> [Entries on locating words and elements]:
:::::

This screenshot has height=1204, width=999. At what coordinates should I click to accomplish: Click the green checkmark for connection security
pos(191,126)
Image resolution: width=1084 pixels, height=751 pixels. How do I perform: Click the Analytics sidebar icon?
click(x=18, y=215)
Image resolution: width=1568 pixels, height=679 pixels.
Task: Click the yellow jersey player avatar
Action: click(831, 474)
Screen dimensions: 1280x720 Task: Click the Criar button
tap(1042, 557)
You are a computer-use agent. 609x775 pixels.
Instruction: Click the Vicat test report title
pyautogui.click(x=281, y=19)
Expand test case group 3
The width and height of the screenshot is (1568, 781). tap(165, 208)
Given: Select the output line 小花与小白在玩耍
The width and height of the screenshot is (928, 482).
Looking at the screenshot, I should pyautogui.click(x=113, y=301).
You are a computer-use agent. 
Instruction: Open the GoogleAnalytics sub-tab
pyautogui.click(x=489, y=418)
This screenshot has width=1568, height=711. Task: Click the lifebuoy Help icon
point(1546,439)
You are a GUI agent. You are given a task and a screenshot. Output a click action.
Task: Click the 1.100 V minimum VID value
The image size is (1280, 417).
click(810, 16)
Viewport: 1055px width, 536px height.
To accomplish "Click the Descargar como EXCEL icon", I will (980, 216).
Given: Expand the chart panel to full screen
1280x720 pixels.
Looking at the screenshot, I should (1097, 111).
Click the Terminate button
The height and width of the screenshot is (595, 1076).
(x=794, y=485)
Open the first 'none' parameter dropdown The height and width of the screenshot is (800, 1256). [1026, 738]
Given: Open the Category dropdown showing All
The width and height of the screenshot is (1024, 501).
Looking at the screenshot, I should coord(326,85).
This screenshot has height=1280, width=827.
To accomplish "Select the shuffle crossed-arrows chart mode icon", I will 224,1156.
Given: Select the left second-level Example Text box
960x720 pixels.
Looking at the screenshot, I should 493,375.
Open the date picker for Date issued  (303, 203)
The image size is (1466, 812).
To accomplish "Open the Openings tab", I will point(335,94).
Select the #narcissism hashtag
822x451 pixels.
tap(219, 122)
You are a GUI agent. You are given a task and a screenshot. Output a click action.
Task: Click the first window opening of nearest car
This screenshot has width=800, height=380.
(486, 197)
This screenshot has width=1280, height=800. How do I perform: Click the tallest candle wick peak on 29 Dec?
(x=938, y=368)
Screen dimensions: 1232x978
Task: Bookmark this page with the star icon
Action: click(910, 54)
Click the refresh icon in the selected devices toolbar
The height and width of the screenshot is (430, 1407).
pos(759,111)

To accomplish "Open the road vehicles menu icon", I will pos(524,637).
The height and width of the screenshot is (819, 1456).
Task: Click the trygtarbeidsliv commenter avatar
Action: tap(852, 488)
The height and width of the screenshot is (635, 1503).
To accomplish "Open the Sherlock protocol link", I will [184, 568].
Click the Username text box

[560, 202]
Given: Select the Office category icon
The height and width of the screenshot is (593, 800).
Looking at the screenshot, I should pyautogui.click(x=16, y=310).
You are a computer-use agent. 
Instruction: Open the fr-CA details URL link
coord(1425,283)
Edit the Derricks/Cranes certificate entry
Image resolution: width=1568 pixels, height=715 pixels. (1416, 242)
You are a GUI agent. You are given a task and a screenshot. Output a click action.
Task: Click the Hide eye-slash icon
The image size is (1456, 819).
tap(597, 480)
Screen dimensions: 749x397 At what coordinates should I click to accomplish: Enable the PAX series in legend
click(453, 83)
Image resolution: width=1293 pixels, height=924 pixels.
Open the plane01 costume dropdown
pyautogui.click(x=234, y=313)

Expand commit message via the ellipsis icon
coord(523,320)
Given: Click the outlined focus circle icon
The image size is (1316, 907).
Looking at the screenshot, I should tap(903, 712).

:::::

Render these lines as a JSON list of strings, with one string for each line and blank lines left out.

[
  "This screenshot has height=1204, width=999. At what coordinates should I click to accomplish: Click the green checkmark for connection security",
  "pos(191,126)",
  "Image resolution: width=1084 pixels, height=751 pixels. How do I perform: Click the Analytics sidebar icon?",
  "click(x=18, y=215)",
  "Image resolution: width=1568 pixels, height=679 pixels.",
  "Task: Click the yellow jersey player avatar",
  "Action: click(831, 474)",
  "Screen dimensions: 1280x720 Task: Click the Criar button",
  "tap(1042, 557)",
  "You are a computer-use agent. 609x775 pixels.",
  "Instruction: Click the Vicat test report title",
  "pyautogui.click(x=281, y=19)",
  "Expand test case group 3",
  "The width and height of the screenshot is (1568, 781). tap(165, 208)",
  "Given: Select the output line 小花与小白在玩耍",
  "The width and height of the screenshot is (928, 482).",
  "Looking at the screenshot, I should pyautogui.click(x=113, y=301).",
  "You are a computer-use agent. ",
  "Instruction: Open the GoogleAnalytics sub-tab",
  "pyautogui.click(x=489, y=418)",
  "This screenshot has width=1568, height=711. Task: Click the lifebuoy Help icon",
  "point(1546,439)",
  "You are a GUI agent. You are given a task and a screenshot. Output a click action.",
  "Task: Click the 1.100 V minimum VID value",
  "The image size is (1280, 417).",
  "click(810, 16)",
  "Viewport: 1055px width, 536px height.",
  "To accomplish \"Click the Descargar como EXCEL icon\", I will (980, 216).",
  "Given: Expand the chart panel to full screen",
  "1280x720 pixels.",
  "Looking at the screenshot, I should (1097, 111).",
  "Click the Terminate button",
  "The height and width of the screenshot is (595, 1076).",
  "(x=794, y=485)",
  "Open the first 'none' parameter dropdown The height and width of the screenshot is (800, 1256). [1026, 738]",
  "Given: Open the Category dropdown showing All",
  "The width and height of the screenshot is (1024, 501).",
  "Looking at the screenshot, I should coord(326,85).",
  "This screenshot has height=1280, width=827.",
  "To accomplish \"Select the shuffle crossed-arrows chart mode icon\", I will 224,1156.",
  "Given: Select the left second-level Example Text box",
  "960x720 pixels.",
  "Looking at the screenshot, I should 493,375.",
  "Open the date picker for Date issued  (303, 203)",
  "The image size is (1466, 812).",
  "To accomplish \"Open the Openings tab\", I will point(335,94).",
  "Select the #narcissism hashtag",
  "822x451 pixels.",
  "tap(219, 122)",
  "You are a GUI agent. You are given a task and a screenshot. Output a click action.",
  "Task: Click the first window opening of nearest car",
  "This screenshot has width=800, height=380.",
  "(486, 197)",
  "This screenshot has width=1280, height=800. How do I perform: Click the tallest candle wick peak on 29 Dec?",
  "(x=938, y=368)",
  "Screen dimensions: 1232x978",
  "Task: Bookmark this page with the star icon",
  "Action: click(910, 54)",
  "Click the refresh icon in the selected devices toolbar",
  "The height and width of the screenshot is (430, 1407).",
  "pos(759,111)",
  "To accomplish \"Open the road vehicles menu icon\", I will pos(524,637).",
  "The height and width of the screenshot is (819, 1456).",
  "Task: Click the trygtarbeidsliv commenter avatar",
  "Action: tap(852, 488)",
  "The height and width of the screenshot is (635, 1503).",
  "To accomplish \"Open the Sherlock protocol link\", I will [184, 568].",
  "Click the Username text box",
  "[560, 202]",
  "Given: Select the Office category icon",
  "The height and width of the screenshot is (593, 800).",
  "Looking at the screenshot, I should pyautogui.click(x=16, y=310).",
  "You are a computer-use agent. ",
  "Instruction: Open the fr-CA details URL link",
  "coord(1425,283)",
  "Edit the Derricks/Cranes certificate entry",
  "Image resolution: width=1568 pixels, height=715 pixels. (1416, 242)",
  "You are a GUI agent. You are given a task and a screenshot. Output a click action.",
  "Task: Click the Hide eye-slash icon",
  "The image size is (1456, 819).",
  "tap(597, 480)",
  "Screen dimensions: 749x397 At what coordinates should I click to accomplish: Enable the PAX series in legend",
  "click(453, 83)",
  "Image resolution: width=1293 pixels, height=924 pixels.",
  "Open the plane01 costume dropdown",
  "pyautogui.click(x=234, y=313)",
  "Expand commit message via the ellipsis icon",
  "coord(523,320)",
  "Given: Click the outlined focus circle icon",
  "The image size is (1316, 907).",
  "Looking at the screenshot, I should tap(903, 712)."
]